▶ _Problem statement_
An exact copy, beginning at the line containing "Screen dimensions: 1200x675" and ending at the final line of the records that follow, is the answer; it has no pictures and no other text.

▶ _Dataset records_

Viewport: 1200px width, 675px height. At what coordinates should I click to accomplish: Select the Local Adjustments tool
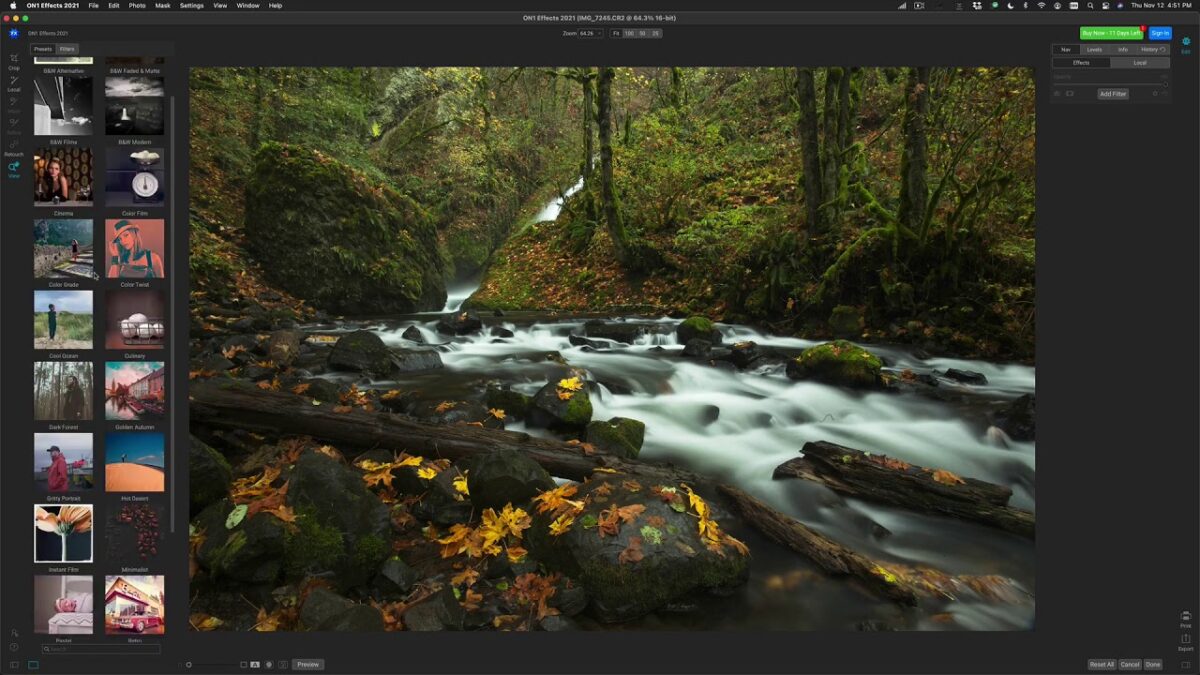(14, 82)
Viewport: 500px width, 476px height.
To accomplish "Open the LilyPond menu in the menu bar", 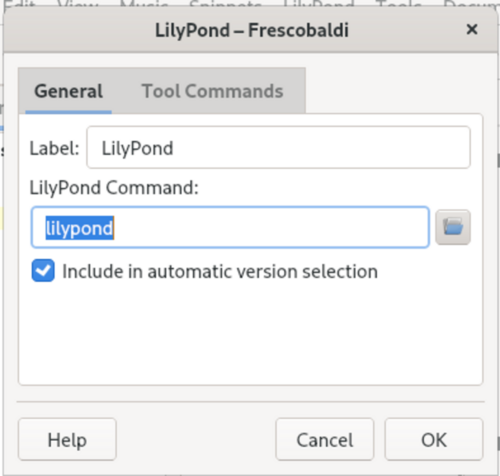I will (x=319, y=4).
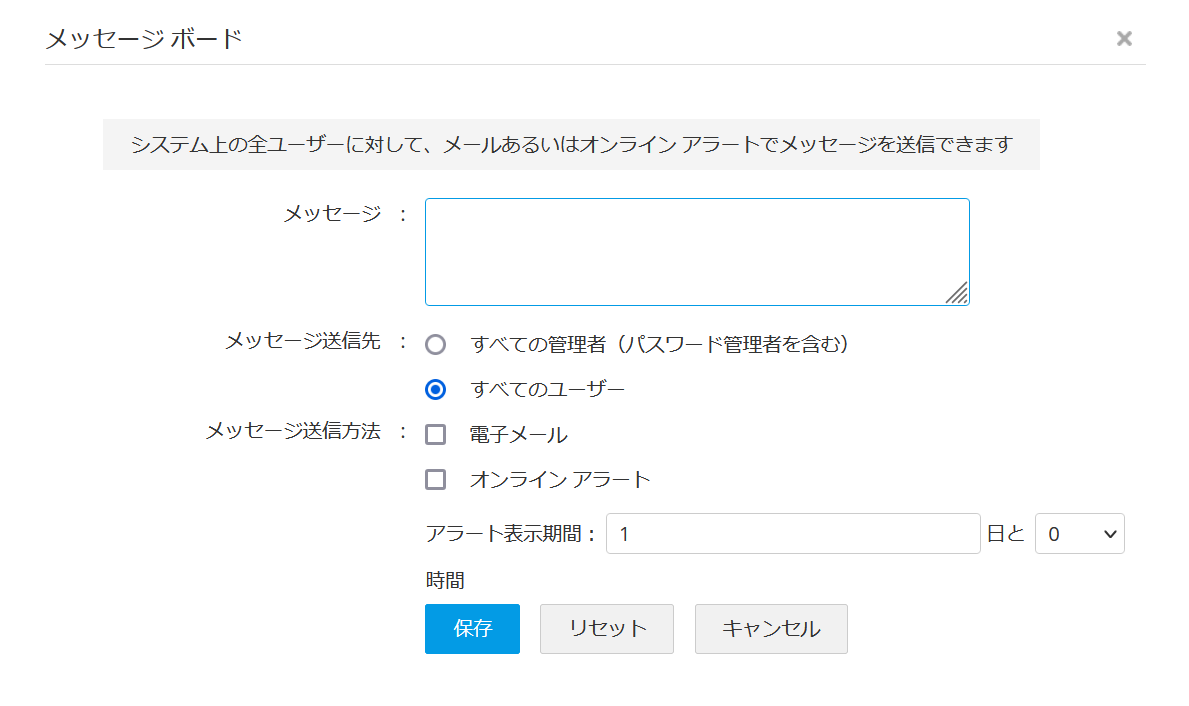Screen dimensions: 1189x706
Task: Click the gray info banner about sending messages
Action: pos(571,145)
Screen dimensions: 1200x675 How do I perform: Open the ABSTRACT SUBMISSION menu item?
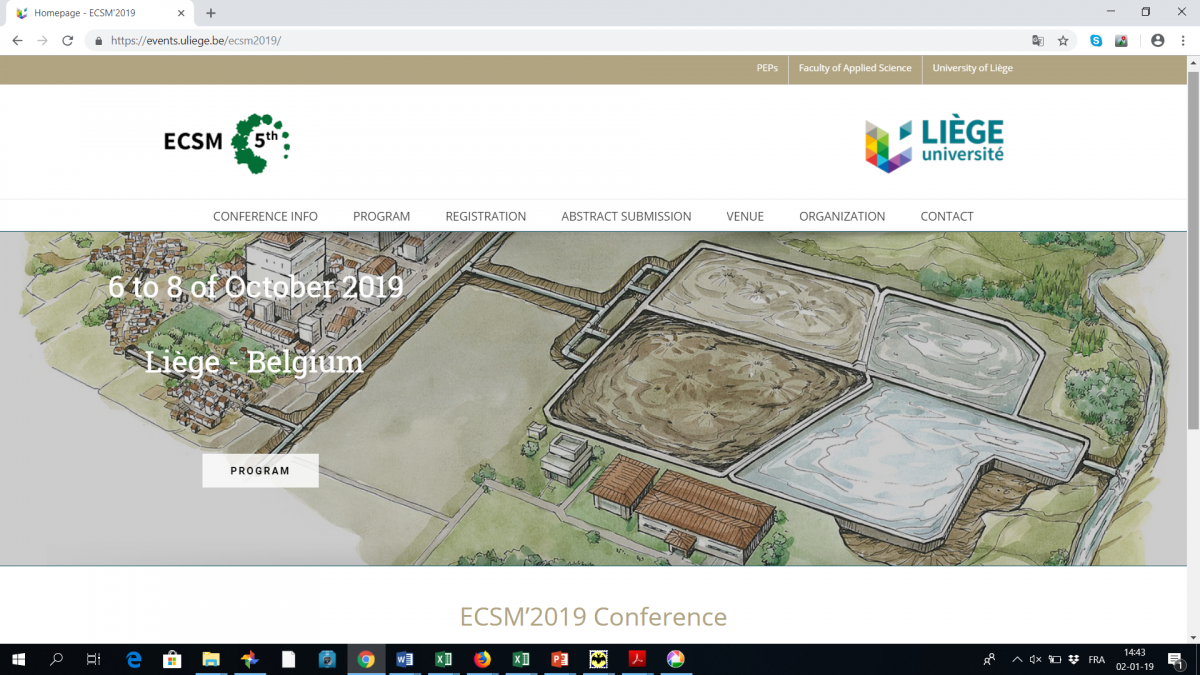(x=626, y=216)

▶ _Solution below_
Screen dimensions: 1200x675 How do I perform: Open the ABSTRACT SUBMISSION menu item?
(x=626, y=216)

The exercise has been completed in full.